Registered: 08/04/09
Loc: Fort Worth, Texas
The speed you are seeing is reasonably typical of what I see using a self-powered OWC firewire enclosure with a 350 GB 2.5" 5,400 rpm drive salvaged from an old PowerBook.

The electrical properties of a poor quality cable may result in an increased transmission error rate which in turn makes it necessary to resend data packets which in turn reduces the effective transmission rate. However, the data transfer rate when creating a clone is a function of a whole lot of factors most of which are completely unrelated to and unaffected by the thickness or relative quality of the firewire cable. Regardless, I am a firm believer in using the best quality firewire and/or USB cables I can get and I have seen some really crummy cables that were pretty thick.

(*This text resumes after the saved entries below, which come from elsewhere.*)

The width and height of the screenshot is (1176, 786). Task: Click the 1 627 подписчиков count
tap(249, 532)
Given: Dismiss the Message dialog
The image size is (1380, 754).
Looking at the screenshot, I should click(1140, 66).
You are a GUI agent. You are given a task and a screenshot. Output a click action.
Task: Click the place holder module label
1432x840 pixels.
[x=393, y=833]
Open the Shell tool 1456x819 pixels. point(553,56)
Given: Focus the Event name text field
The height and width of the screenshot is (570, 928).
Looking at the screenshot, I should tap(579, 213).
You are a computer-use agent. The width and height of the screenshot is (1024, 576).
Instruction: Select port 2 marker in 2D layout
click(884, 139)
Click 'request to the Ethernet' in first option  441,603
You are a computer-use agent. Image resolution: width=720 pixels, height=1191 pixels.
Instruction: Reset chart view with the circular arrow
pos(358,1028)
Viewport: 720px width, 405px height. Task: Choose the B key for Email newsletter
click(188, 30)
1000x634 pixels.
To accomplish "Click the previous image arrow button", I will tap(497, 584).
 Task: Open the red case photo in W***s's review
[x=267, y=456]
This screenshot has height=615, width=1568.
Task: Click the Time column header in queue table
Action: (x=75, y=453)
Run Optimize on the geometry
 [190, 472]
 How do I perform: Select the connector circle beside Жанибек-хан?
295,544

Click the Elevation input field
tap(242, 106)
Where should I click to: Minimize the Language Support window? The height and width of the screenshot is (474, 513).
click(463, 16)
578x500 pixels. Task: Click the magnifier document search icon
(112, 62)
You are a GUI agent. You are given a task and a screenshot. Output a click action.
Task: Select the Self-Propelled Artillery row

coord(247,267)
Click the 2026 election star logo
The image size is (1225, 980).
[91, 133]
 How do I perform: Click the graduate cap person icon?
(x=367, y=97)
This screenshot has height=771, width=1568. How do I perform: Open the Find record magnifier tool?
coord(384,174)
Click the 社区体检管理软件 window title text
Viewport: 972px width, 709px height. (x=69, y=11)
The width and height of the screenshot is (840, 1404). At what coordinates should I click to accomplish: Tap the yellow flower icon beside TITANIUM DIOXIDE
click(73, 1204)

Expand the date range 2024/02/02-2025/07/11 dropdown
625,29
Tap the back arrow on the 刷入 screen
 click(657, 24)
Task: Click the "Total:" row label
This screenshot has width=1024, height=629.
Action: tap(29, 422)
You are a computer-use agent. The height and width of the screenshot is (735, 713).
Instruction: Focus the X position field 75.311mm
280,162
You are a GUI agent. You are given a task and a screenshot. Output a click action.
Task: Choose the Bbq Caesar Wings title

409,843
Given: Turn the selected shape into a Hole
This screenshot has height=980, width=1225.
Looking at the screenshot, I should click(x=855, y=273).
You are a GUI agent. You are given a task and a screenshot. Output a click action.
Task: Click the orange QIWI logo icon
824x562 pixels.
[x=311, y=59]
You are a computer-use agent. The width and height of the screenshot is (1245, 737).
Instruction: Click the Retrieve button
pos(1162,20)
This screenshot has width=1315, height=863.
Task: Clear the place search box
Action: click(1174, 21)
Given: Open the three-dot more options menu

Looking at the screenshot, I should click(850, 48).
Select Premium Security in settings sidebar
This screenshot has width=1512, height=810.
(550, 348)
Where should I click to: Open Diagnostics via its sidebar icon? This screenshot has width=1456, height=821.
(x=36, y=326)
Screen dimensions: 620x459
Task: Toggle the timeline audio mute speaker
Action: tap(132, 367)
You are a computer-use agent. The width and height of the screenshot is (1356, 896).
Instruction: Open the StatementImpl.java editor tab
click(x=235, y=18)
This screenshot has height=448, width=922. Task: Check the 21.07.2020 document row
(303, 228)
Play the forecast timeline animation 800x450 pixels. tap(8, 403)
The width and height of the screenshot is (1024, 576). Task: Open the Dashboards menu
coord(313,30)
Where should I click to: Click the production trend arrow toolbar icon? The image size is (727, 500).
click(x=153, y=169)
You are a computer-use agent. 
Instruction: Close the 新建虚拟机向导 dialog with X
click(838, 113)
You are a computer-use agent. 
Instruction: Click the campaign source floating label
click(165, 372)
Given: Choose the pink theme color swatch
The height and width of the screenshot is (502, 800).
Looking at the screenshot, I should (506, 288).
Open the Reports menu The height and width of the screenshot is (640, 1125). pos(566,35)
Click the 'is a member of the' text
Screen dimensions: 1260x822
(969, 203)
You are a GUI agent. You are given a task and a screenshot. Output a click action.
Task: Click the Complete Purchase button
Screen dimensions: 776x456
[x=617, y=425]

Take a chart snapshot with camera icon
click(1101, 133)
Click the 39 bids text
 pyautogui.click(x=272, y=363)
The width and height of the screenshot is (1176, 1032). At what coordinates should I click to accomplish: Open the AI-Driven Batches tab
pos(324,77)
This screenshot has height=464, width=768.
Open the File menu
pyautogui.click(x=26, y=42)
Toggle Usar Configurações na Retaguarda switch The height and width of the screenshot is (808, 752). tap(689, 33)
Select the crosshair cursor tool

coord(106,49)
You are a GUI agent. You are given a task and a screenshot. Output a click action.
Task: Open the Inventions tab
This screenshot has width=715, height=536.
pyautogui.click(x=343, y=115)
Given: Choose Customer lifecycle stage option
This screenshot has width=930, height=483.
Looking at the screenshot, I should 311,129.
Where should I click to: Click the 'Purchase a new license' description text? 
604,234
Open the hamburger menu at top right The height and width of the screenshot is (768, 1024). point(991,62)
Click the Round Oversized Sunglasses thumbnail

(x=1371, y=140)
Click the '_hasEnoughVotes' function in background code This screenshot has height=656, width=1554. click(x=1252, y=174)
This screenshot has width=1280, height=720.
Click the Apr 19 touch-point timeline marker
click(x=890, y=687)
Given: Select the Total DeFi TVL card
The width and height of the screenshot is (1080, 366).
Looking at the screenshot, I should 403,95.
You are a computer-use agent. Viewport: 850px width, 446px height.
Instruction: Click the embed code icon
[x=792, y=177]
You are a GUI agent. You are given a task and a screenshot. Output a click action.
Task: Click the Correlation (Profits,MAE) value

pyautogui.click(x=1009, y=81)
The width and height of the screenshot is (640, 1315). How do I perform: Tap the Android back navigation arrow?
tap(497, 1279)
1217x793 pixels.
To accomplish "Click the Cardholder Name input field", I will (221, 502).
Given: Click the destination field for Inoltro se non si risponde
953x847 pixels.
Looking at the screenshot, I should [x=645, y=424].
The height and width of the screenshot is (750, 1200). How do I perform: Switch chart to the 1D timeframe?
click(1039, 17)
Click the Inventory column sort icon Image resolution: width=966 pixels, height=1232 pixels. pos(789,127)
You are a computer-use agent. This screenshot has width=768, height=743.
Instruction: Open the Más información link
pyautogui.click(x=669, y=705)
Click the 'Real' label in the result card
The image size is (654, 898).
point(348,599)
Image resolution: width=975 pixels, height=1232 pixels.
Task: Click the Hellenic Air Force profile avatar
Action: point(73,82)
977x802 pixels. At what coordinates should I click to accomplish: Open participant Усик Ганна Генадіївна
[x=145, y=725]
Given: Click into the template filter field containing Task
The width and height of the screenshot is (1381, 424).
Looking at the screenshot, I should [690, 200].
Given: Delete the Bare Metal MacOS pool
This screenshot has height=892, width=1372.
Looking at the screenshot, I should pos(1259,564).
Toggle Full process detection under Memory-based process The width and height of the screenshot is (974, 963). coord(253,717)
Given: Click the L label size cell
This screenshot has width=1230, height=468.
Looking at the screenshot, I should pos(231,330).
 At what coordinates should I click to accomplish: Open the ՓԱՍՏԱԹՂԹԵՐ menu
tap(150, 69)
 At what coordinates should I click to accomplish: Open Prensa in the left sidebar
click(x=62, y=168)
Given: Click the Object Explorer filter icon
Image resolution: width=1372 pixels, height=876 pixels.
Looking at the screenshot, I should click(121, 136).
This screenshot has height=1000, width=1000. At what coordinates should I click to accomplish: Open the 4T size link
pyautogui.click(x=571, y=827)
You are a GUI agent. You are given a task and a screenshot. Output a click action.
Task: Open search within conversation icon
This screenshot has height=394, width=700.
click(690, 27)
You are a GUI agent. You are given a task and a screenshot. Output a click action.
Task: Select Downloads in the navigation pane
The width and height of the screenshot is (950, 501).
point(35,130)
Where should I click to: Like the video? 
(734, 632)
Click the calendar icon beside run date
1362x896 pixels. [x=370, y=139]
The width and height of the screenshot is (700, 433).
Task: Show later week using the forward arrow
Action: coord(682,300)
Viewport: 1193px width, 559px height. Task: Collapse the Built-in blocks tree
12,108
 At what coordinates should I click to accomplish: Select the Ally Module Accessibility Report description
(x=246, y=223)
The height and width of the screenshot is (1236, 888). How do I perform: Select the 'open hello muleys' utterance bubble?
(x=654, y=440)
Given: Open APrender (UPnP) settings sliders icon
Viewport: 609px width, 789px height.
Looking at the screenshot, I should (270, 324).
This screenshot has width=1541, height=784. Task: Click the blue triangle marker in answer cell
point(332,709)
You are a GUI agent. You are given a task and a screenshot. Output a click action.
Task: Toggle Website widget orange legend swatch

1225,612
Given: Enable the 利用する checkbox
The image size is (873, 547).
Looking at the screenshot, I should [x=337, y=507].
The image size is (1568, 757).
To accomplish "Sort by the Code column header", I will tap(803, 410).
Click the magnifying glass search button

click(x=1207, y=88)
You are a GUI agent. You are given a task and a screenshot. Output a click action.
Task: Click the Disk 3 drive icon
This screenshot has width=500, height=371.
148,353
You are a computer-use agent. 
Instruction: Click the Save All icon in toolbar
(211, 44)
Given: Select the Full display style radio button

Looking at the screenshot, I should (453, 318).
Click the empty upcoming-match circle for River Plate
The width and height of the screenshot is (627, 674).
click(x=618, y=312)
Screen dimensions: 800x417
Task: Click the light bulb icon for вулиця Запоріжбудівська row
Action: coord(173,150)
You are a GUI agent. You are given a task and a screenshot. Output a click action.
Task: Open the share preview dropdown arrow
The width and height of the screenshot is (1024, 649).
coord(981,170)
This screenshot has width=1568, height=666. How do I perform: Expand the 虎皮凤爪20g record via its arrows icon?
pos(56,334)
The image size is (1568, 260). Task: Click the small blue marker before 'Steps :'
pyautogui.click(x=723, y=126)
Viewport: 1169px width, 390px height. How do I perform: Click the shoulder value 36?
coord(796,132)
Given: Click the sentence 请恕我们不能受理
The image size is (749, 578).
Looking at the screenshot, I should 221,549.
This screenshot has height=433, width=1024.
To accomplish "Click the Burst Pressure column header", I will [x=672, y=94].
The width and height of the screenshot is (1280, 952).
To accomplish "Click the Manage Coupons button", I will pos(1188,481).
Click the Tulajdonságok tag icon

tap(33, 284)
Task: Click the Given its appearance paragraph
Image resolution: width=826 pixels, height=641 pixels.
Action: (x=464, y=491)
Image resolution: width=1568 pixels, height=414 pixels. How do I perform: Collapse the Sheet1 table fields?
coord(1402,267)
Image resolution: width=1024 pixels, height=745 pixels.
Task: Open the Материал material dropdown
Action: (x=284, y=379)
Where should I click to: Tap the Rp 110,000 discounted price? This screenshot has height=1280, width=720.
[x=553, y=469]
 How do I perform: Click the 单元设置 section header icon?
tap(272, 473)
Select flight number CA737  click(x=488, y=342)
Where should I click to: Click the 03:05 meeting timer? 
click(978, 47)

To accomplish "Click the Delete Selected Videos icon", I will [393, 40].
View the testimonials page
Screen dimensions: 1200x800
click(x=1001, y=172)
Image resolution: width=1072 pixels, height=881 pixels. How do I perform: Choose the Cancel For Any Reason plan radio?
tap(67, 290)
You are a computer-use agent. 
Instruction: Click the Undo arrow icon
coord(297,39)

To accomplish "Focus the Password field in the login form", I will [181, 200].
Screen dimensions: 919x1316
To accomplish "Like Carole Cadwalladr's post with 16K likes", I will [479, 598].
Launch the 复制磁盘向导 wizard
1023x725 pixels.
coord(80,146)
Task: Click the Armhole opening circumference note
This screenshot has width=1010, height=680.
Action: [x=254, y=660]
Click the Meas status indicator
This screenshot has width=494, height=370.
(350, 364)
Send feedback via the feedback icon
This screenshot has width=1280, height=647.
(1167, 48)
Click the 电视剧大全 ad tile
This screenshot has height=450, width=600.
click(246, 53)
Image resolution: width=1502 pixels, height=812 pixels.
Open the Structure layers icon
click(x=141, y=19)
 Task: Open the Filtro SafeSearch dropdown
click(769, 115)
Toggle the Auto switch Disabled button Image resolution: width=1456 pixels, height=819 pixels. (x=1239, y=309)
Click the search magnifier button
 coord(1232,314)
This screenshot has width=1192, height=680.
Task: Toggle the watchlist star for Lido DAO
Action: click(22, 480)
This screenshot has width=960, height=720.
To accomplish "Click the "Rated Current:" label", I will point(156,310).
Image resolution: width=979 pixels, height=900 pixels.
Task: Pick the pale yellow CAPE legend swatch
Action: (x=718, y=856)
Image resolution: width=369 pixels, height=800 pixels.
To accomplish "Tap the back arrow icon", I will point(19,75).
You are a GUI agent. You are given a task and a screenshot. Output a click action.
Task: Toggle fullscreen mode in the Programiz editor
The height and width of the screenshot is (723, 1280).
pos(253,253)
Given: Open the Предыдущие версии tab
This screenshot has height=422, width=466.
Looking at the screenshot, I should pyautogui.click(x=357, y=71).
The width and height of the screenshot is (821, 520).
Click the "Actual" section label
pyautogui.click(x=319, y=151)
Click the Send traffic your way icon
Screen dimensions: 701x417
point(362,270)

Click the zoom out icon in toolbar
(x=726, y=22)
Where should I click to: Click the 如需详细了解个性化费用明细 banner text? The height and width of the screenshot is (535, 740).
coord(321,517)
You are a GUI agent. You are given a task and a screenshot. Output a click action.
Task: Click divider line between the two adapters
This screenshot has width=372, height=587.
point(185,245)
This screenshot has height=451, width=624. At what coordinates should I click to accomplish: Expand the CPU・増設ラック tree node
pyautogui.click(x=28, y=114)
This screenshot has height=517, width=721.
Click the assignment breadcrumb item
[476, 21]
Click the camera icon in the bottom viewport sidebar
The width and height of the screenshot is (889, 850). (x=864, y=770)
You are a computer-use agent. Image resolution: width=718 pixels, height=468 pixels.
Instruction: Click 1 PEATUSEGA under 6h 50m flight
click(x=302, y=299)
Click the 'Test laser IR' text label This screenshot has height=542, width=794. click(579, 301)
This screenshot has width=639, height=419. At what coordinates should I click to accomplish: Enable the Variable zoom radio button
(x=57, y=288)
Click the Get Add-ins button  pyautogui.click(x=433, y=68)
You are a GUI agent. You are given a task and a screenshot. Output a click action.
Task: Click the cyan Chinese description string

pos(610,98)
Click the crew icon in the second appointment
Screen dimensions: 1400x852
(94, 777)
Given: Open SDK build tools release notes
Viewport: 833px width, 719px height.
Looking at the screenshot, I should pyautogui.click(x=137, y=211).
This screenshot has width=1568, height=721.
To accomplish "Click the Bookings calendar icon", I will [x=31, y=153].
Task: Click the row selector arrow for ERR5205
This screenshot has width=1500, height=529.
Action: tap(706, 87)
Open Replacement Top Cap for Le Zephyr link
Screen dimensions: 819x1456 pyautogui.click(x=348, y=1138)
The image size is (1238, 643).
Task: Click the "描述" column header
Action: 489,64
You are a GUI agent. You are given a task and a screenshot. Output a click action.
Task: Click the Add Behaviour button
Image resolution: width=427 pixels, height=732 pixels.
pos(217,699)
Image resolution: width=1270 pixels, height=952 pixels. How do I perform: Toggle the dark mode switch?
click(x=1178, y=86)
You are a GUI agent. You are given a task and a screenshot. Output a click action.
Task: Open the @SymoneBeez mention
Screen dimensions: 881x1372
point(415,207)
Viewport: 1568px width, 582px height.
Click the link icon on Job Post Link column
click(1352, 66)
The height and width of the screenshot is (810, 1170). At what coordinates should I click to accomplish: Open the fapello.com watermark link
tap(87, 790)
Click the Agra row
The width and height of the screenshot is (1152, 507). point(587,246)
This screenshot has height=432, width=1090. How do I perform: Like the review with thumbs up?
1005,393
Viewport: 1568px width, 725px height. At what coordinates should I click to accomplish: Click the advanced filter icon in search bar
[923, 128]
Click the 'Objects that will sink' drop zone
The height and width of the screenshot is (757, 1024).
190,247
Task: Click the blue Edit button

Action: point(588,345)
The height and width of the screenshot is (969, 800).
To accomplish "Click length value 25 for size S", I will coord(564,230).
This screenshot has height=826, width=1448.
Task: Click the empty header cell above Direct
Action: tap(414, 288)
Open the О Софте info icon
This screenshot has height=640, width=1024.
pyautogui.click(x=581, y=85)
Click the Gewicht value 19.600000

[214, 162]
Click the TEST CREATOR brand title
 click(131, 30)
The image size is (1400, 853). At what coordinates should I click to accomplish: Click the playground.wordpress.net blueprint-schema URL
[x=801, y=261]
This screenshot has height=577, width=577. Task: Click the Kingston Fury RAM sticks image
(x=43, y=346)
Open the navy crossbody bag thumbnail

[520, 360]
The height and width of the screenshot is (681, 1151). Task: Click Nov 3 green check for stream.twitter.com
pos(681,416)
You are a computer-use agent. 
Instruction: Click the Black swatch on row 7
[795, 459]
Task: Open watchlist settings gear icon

IMHO the relative diameter of the cable is not a reliable indicator of the relative quality of the cable. The most consistently reliable indicator I have found turns out to be price. In other words you get what you pay for. My personal choice of firewire cables comes from Granite Digital and they offer a 7 inch, 9 pin to 9 pin, firewire 400 cable for $15.95 + shipping and handling. I use these when I have daisy chained firewire 400 devices and I have been extremely well satisfied with their performance for years. FWIW I believe you are definitely on the right track in looking for a shorter cable length. The longer the cable the greater the opportunity for cable resistance and capacitance to degrade the signal not to mention the greater the risk from outside electrical interference to get into the signal.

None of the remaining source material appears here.